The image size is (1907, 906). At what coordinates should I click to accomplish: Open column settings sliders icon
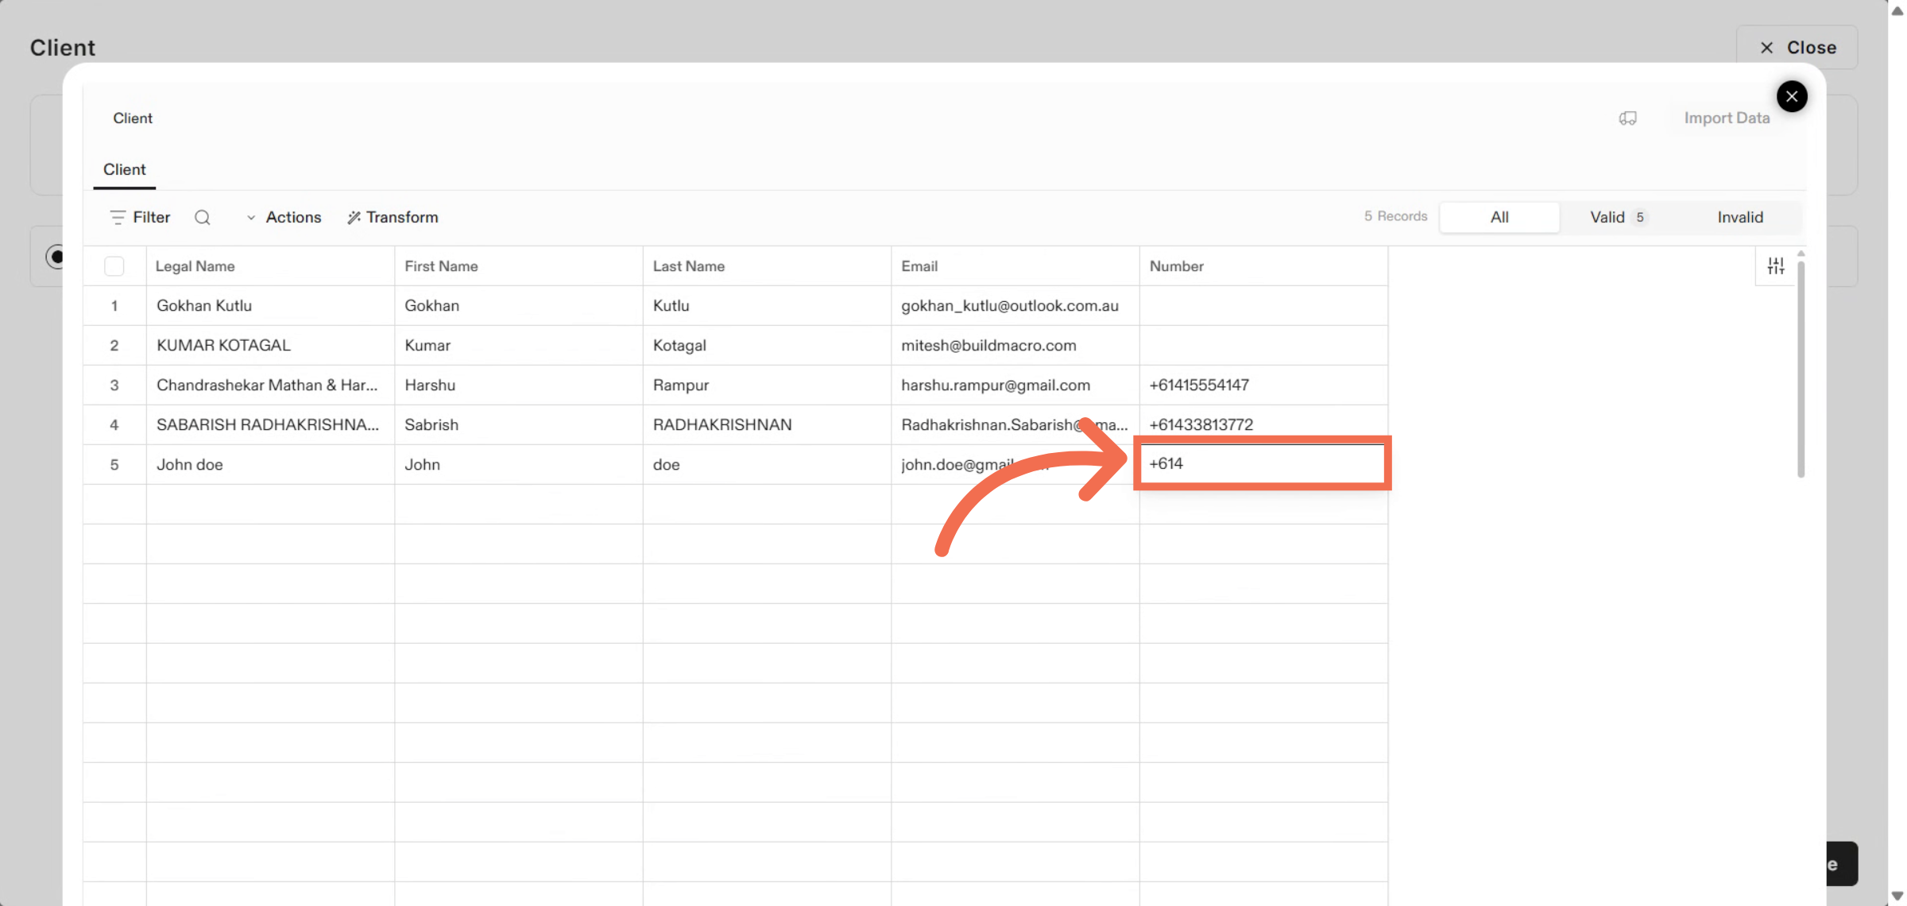coord(1776,266)
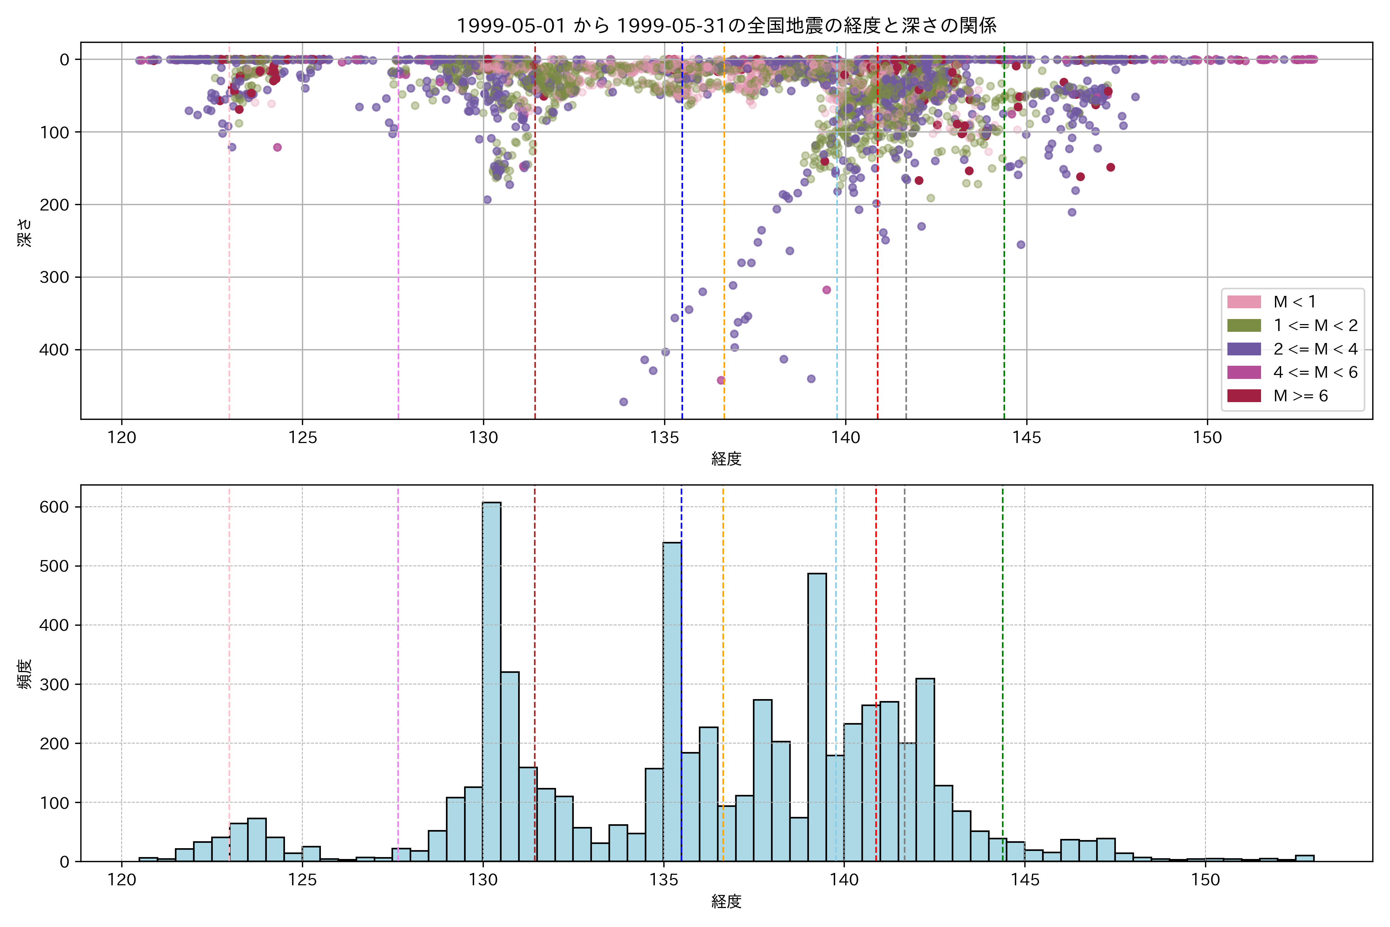Click the chart title text at top
Image resolution: width=1390 pixels, height=927 pixels.
pyautogui.click(x=726, y=25)
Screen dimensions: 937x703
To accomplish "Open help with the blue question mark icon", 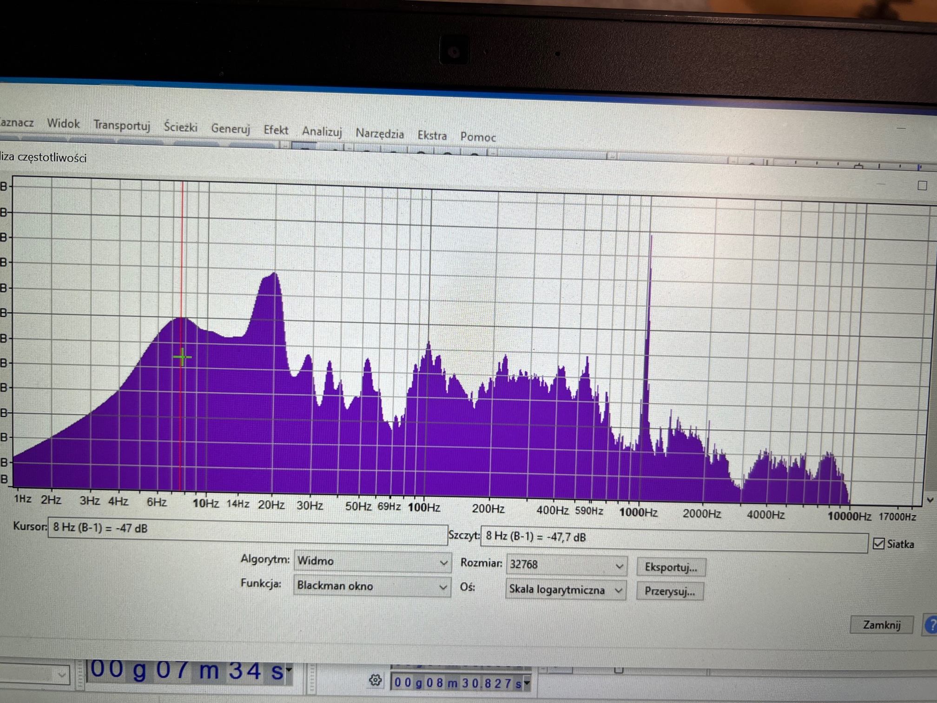I will coord(931,625).
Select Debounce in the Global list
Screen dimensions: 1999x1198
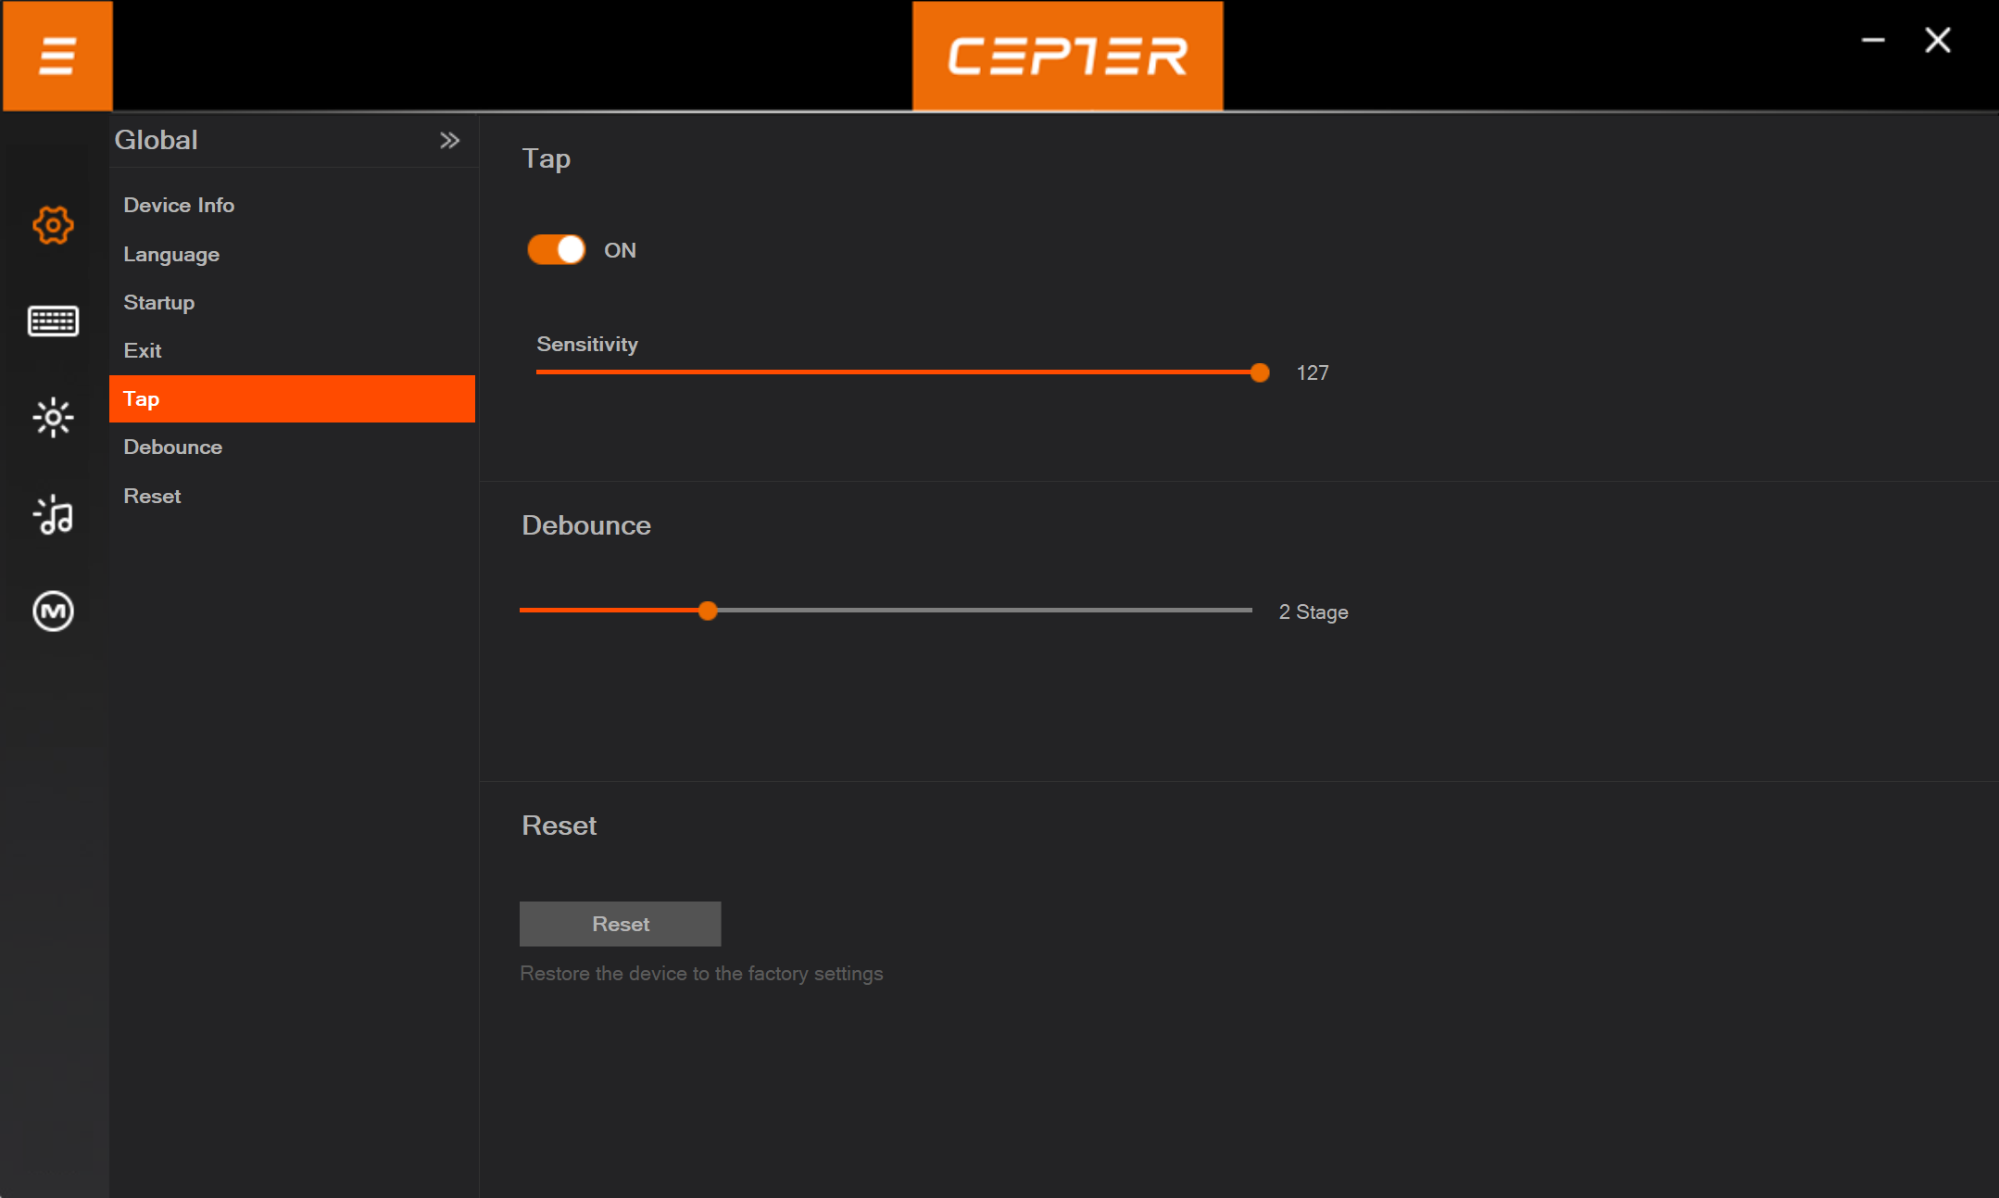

▶ _Exercise_:
Where the word "dimensions" occurs in a line of the records, copy that line.

▶ _Result_:
Screen dimensions: 937x703
Screen dimensions: 1999x1198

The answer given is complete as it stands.